Rane

Non sono mai andato a “rane”. In casa mia non si mangiavano né le rane né le lumache. Francamente non ricordo neppure di aver conosciuto pescatori di rane. Nel corso degli anni ho imparato che nei fossati un po' più grandi non era così difficile trovare quelle adatte al risotto o alla frittura. L'amo era con tre punte e non aveva necessità di esca. Bisognava farlo volteggiare rapidamente a pelo d'acqua, le rane lo scambiavano per una mosca, facevano un bel salto e trovavano la morte. Le rane le andavo ad uccidere in campagna di un amico, lui sì coraggioso. Le sapeva prendere con le mani, soprattutto le raganelle, finché se ne stavano accoccolate poco distanti dal pelo dell'acqua, magari sopra un alberello potato. Quegli alberelli si chiamavano “stropare” ogni anno venivano tagliati e con le ricrescite estive si ricavavano sottili ramoscelli giallastri, flessibili come spaghi, adatti a tenere curvati i tralci ribelli delle vigne appena potate.
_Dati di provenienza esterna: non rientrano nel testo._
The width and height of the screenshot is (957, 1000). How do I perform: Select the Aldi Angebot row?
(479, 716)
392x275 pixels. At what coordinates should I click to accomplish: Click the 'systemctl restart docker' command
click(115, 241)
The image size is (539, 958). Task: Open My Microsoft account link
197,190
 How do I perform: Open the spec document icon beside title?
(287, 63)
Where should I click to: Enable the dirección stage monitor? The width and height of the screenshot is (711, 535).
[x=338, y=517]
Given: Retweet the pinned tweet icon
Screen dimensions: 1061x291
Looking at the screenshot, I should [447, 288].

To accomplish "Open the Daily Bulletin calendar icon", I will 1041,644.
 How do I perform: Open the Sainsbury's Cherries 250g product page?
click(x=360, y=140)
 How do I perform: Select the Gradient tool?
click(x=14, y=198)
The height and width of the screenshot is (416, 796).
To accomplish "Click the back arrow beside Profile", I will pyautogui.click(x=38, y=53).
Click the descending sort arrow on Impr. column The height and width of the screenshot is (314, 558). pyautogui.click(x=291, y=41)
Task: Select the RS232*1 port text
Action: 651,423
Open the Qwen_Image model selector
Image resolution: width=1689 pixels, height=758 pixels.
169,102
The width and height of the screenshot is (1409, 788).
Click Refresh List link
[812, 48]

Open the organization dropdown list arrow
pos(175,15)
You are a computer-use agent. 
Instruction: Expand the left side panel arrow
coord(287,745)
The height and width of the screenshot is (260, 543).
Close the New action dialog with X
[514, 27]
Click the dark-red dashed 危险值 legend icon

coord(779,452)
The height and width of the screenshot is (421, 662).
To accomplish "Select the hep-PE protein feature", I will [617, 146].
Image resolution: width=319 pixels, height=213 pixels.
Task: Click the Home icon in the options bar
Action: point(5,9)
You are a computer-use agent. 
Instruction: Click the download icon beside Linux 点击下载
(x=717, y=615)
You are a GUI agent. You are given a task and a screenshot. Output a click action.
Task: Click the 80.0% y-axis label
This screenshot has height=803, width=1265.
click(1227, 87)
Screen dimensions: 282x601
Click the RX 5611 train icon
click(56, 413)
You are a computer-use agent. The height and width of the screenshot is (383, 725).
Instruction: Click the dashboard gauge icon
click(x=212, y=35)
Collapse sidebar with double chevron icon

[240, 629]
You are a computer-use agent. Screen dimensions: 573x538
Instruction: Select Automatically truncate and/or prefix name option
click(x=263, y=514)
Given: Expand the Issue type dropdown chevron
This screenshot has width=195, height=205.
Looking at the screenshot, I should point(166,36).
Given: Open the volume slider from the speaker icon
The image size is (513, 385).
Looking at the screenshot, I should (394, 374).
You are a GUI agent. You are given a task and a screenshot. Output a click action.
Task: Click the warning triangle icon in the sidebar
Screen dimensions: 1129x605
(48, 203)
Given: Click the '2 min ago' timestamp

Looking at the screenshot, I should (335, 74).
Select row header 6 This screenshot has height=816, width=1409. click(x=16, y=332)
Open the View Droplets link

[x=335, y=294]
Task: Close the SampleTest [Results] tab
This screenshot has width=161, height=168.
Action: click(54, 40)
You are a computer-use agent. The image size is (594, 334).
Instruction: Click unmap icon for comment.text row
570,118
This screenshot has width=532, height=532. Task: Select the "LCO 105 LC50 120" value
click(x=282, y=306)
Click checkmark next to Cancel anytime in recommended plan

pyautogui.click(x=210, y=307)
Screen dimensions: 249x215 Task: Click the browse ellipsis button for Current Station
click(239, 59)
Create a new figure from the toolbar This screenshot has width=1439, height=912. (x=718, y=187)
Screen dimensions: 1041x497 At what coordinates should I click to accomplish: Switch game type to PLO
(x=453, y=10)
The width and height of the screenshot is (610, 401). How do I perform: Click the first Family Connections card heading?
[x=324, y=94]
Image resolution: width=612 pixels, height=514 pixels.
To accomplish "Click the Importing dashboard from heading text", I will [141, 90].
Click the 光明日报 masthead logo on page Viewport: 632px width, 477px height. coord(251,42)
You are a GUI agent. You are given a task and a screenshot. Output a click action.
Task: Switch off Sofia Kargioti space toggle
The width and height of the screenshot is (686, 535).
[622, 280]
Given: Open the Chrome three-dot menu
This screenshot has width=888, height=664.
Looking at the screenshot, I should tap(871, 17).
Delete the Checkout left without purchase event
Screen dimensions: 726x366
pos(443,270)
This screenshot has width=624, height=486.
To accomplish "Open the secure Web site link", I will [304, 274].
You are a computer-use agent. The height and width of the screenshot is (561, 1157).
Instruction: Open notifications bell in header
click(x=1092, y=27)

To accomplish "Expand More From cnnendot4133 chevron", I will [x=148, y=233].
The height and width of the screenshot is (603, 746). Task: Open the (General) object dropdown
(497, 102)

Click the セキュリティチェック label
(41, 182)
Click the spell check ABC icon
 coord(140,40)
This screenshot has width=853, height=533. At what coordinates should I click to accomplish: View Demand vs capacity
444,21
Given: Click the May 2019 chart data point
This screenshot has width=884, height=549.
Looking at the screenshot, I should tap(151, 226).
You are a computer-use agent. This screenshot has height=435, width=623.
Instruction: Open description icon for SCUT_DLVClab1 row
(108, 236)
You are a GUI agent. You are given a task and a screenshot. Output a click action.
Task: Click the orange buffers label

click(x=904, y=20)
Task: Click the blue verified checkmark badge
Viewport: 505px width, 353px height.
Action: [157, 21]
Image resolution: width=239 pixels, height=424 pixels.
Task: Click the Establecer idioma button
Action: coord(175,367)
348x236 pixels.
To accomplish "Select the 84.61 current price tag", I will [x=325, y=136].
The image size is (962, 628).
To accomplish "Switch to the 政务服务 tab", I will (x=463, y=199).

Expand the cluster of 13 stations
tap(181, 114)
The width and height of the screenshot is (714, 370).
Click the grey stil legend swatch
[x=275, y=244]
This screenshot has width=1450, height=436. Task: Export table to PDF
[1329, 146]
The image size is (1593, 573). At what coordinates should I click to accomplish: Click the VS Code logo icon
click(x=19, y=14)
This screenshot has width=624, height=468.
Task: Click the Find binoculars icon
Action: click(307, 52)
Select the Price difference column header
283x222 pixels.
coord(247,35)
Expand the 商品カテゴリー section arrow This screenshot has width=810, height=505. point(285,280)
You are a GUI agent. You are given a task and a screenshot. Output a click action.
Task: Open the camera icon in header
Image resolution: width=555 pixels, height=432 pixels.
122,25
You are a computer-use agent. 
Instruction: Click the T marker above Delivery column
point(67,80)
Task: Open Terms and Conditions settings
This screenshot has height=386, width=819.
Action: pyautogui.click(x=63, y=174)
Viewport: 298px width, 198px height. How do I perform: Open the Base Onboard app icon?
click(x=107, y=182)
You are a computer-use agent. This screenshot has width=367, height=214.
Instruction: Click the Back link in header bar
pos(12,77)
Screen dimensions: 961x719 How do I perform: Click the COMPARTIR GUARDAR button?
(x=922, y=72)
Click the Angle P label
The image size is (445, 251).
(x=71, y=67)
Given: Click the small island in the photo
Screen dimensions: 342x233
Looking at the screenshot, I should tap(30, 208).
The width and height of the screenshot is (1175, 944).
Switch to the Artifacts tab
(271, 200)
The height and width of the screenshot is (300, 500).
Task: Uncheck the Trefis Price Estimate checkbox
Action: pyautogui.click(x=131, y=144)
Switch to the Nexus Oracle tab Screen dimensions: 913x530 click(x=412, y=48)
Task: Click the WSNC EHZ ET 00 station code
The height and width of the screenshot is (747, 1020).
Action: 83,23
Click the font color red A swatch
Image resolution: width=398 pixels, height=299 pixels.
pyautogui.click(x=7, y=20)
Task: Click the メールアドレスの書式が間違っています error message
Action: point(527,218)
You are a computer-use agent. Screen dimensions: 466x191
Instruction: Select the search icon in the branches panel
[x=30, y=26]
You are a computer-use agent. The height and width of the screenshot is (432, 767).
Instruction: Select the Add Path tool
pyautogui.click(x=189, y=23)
In mezzo a quei monconcini di “stropa” non ancora cresciuti c'erano le prime raganelle, immobili, verdissime, smeraldi viventi. Si poteva giocare con le rane, molti rospi li facevamo scoppiare, le piccole si mettevano in barattoli di vetro, si portavano a casa. Bisognava solo stare attenti, quando si tenevano in mano, a non farsi bagnare, eravamo convinti che si trattasse di un liquido pericoloso se non velenoso. C'erano anche delle bisce d'acqua, ma non le prendevamo, le ammazzavamo con bastoni o a sassate.

i ragazzi in campagna erano tutti assassini.